━━ Information shown
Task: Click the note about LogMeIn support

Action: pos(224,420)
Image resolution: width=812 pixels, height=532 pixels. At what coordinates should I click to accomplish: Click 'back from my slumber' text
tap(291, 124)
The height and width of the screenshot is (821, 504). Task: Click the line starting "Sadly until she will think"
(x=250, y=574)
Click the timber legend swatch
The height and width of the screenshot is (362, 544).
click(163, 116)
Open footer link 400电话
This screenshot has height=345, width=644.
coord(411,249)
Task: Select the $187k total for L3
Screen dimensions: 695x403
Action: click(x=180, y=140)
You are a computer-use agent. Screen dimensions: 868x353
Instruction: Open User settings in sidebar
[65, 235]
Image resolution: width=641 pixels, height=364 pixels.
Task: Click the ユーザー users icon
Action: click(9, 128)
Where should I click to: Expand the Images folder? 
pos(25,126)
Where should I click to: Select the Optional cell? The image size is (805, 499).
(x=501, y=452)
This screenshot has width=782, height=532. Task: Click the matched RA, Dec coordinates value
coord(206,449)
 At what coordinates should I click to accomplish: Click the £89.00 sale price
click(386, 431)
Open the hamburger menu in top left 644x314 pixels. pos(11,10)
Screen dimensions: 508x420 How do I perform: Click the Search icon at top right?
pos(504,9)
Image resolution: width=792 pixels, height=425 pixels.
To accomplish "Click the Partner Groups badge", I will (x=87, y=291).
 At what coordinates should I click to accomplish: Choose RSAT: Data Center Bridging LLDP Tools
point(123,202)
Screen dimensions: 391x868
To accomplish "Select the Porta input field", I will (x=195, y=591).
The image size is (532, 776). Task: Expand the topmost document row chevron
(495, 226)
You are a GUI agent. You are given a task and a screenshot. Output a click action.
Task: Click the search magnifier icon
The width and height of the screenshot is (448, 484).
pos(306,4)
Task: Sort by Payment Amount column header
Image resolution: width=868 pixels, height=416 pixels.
━━━━
- **The task**: Copy each line containing the word "agent" from the data.

- **Output for this task**:
You are a computer-use agent. Screen dimensions: 868x353
You are a GUI agent. You are given a task and a screenshot. Output a click action.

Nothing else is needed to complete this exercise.